The episode seemed like a one hour one shot to me with no movement in the season's arc going up against the World Series opener.

Why in the world does every episode have to "move the season's arc"? Some of the best TV I've seen has been single standalone episodes. Like, ya know, Star Trek.

I confess this one of my hobby-horses, too. We're so conditioned to think that serialized storylines are automatically better than standalones that any episode that doesn't advance an arc plot from Point A to B is dismissed as "filler."

Doesn't matter how brilliantly acted or directed it is, or how pithy the dialogue is, or how thrilling the action is . . .

Despite the fact that it's often the terrific standalone episodes that age the best, as opposed to that episode that existed primarily to set things up for that other episode.
 
I would've liked it to be a little more bizarre. Filmmakers never really do enough to make planets seem alien. There are things I've often wished they'd do, like using different lenses to make the horizon seem closer (for a smaller planet) or farther (for a larger planet). And these days it'd be easy to use digital color correction to give an alien hue to the sky or the vegetation.

They used color correction to make perpetual night, which wasn't too bad.
 
They used color correction to make perpetual night, which wasn't too bad.

Which wouldn't have been so bad if there weren't already a thousand other movies that used digital color correction to make everything look uniformly green or orange because of some bizarre filmic theory that those are the colors audiences respond to most or whatever. It didn't hurt, but they could've done more.
 
^Filming day-for-night is a practice that goes all the way back in the silent era. Generally speaking it's the only way to effectively shoot exterior night scenes on a location where you want to be able to actually *see* anything. Complaining about that is like complaining about the use of foley. It's how it is done.

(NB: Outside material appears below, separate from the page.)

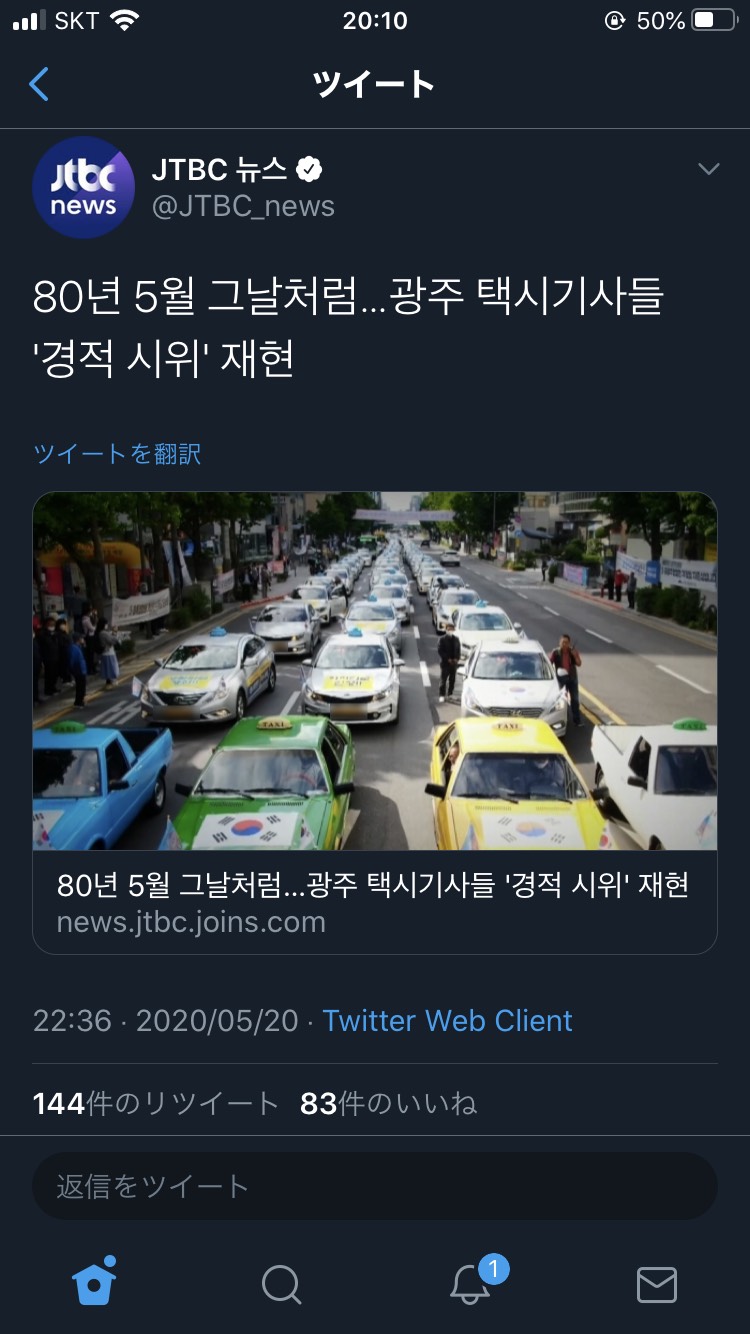This screenshot has height=1334, width=750.
Task: View the 144件のリツイート list
Action: pos(155,1103)
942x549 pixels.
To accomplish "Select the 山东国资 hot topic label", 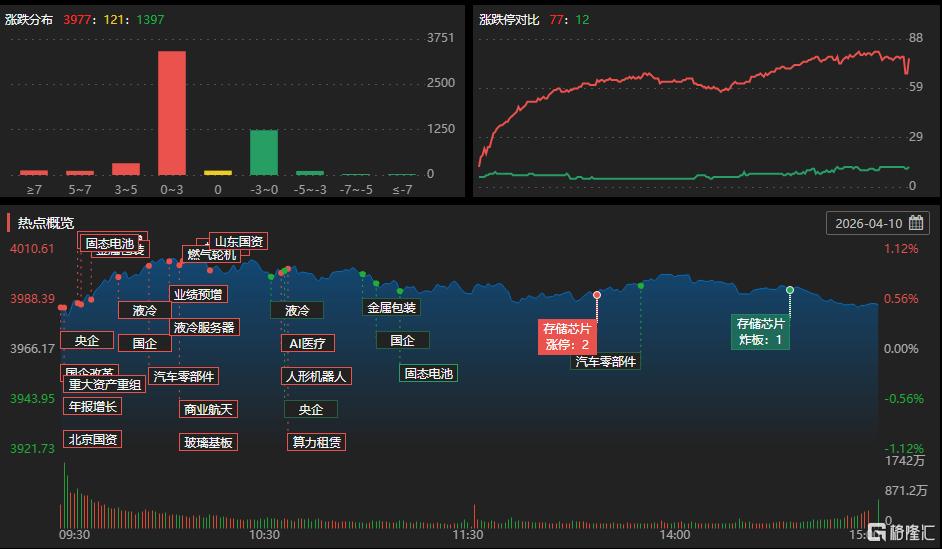I will (238, 241).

Plus it wasn't night so much as a perpetual twilight of reflected light from the two or three planets, which I'm assuming is a gas giant primary and another moon. So at least there's a good reason for it.
 
The episode seemed like a one hour one shot to me with no movement in the season's arc going up against the World Series opener.

Why in the world does every episode have to "move the season's arc"? Some of the best TV I've seen has been single standalone episodes. Like, ya know, Star Trek.

I confess this one of my hobby-horses, too. We're so conditioned to think that serialized storylines are automatically better than standalones that any episode that doesn't advance an arc plot from Point A to B is dismissed as "filler."

Doesn't matter how brilliantly acted or directed it is, or how pithy the dialogue is, or how thrilling the action is . . .

Despite the fact that it's often the terrific standalone episodes that age the best, as opposed to that episode that existed primarily to set things up for that other episode.

Well put, Greg.

Whenever I compile my favorite episodes of a TV series, they are almost exclusively stand-alone stories.

"The Visitor"
"Jose Chung's From Outer Space"
"City on the Edge of Forever"
"Blink"
"Fan Fiction"
"Once More, With Feeling"
"Pine Barrens"
"Home"
"Inner Light"
"The Briefcase"

Maybe it's my love of anthology shows talking, but there's something great about watching a complete story -- beginning, middle, end -- unfold in the span of an hour or half-hour. Very satisfying.